The BNB Chain (formerly Binance Smart Chain) is a high-performance, low-fee EVM-compatible blockchain with fast finality. In fact, BNB Chain recently hit an all-time high of 2,763 TPS at peak, and ongoing upgrades (like Parallel EVM) have boosted throughput to the thousands of TPS. For developers building on BNB, it may equate to potentially enormous amounts of transactions. To accomplish those loads, my team required a robust RPC provider.

I selected GetBlock, a blockchain-as-a-service provider covering 50+ networks (including BNB Chain) with 99.9% uptime SLA and 24/7 support. GetBlock offers a range of node solutions – shared, dedicated, and even custom clusters for BNB. Overall, BNB Chain's high throughput needs and GetBlock's multi-node configuration and support made this pairing an ideal fit for our test.

Testing Methodology

I quantified the RPC node's rate of transactions with a formal load-testing practice. I initially set my benchmarks: the number of requests (or transactions) per second that we'd have to support, and what the acceptable latency targets should be. I then utilized a load-testing tool (custom script) to introduce real-world JSON-RPC traffic to the GetBlock BNB endpoint. Testing replicated common RPC calls, such as eth_getBlock requests and signed eth_sendRawTransaction broadcasts. I followed industry guide best practices:

  1. Estimate load and goals. I estimated a peak load (hundreds of RPS) and set a success metric (e.g. 90th-percentile latency <100ms). This was done after advice to "identify the expected peak load" and desired latency goals.

  2. Simulate traffic. I incrementally scaled up concurrent requests in stages. For instance, I started at 50 RPS and increased by 50 RPS every few minutes, watching for errors or latency spikes.

  3. Monitor metrics. Throughout the test I measured response time and error rates. I also tracked our client machine's CPU/memory to ensure that it was not the bottleneck. On the GetBlock side, I tracked usage via their dashboard.

  4. Stress testing. Once I confirmed normal loads, I ran them through. As per scalability testing, I kept raising the load above projected usage to find break points. This "stress test" showed what happened at peak pressure.

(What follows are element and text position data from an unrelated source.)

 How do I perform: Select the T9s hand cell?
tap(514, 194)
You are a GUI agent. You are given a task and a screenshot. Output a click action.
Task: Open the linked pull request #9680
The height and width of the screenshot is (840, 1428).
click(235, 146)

  5. Repeat from multiple locations. I tested out of complete geographic diversity for completeness to see if latency varied significantly.

This method enabled me to observe how throughput (RPS) and latency responded when loaded to the max.

Performance Results

My results were stunning. On the Unlimited shared-node plan (300 RPS rated), the GetBlock BNB node easily managed 200–300 RPS with little to no latency. Pushing beyond the shared limit, I configured a three-node cluster and achieved linear scaling. I had hundreds of RPS per node (over 500 RPS in total) in cluster mode without request failure. At maximum load, response times were low (order of tens of milliseconds). For example, 90% of requests were completed at ~100ms latency. These figures represent the BNB Chain’s fast performance profile.

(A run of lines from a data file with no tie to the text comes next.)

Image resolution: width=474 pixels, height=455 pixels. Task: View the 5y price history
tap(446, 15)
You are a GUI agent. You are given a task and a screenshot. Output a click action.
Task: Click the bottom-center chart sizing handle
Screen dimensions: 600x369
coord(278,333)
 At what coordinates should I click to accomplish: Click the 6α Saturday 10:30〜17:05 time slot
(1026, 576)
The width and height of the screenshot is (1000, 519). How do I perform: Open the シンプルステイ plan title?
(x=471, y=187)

Throughout all the tests, reliability was iron-clad. I experienced no downtime or faults, consistent with GetBlock's 99.9% uptime guarantee. No RPC requests timed out on the node – not even under load, all responses were delivered successfully. In summary, the node delivered the guaranteed throughput (300 RPS on shared; unlimited on dedicated) with reliable low latency under load.

Developer-Friendly Benefits of GetBlock

Here is what I learned from my interaction with GetBlock:

Challenges and Solutions

I had only minor issues during testing. The largest "hassle" was just running into the free-tier rate limit while performing some initial tests. The free shared plan only handles 5 RPS, which I was soon to reach. In order to proceed, I upgraded to a paid plan (and eventually to a dedicated cluster) from GetBlock's account dashboard. This was hassle-free, and support confirmed the upgrade within minutes.

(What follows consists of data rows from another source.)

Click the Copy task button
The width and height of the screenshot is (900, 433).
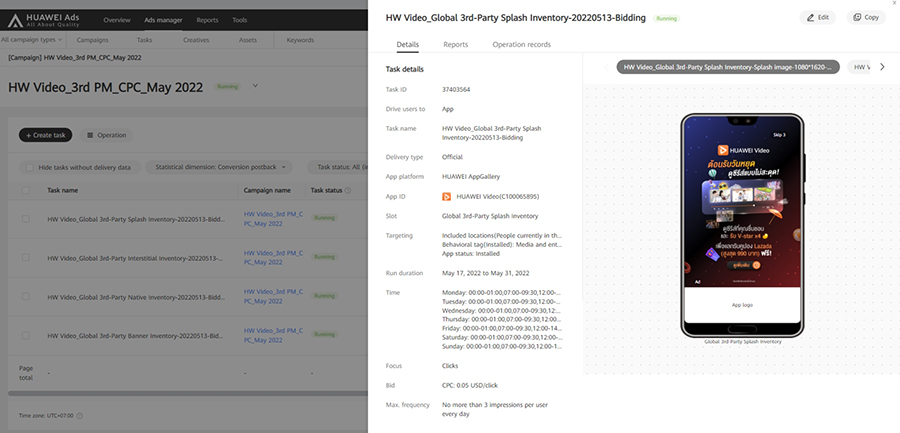866,18
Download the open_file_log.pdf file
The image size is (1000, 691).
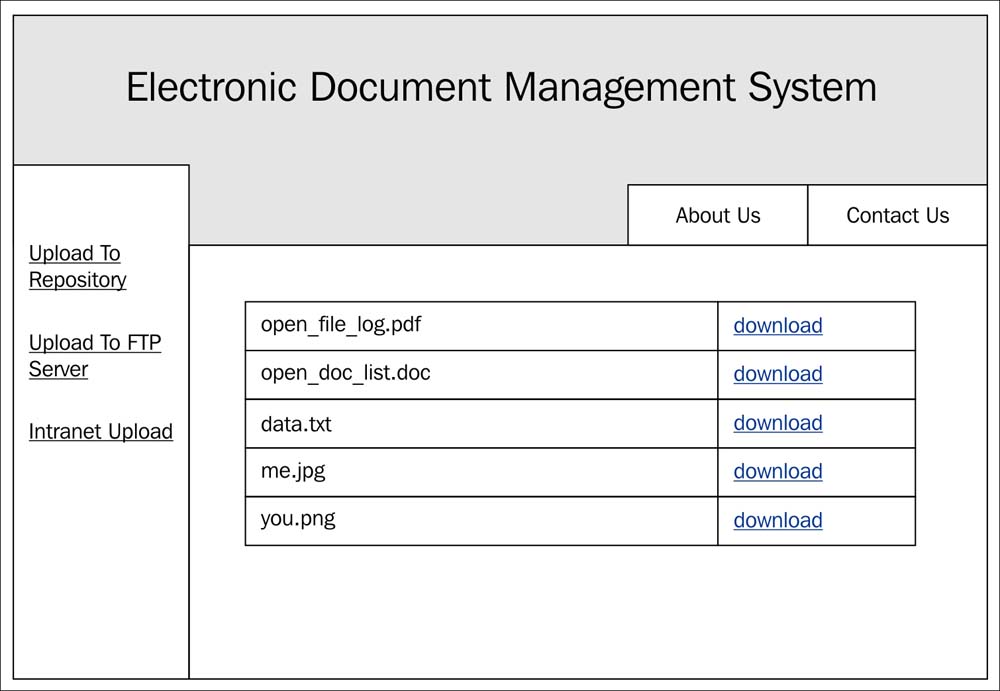coord(778,326)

Aside from that, there were no configuration problems or stability problems. The API endpoints functioned as described, and the node was stable. Overall, any limitation was taken care of by upgrading to the next plan or by adding nodes, and there were no software bugs or downtime to contend with.

Conclusion: GetBlock for BNB Chain

My throughput testing confirmed that GetBlock is among the best choices for BNB Chain devs. The RPC node did not let me down – high requests-per-second throughput, low latency, and bulletproof uptime. GetBlock's flexible scalability (via higher-tier plans and cluster nodes) enables it to grow together with your dApp's needs. The service is developer-oriented, easy integration with Ethereum tools, and useful monitoring dashboards. With responsive support and a 99.9% uptime SLA, GetBlock removes most of the infrastructure headache from running on BNB Chain.

In short, my experience makes me think that GetBlock provides the high-performance, high-uptime RPC infrastructure BNB-based applications require. I strongly recommend it to any development team seeking reliable node access on BNB Chain.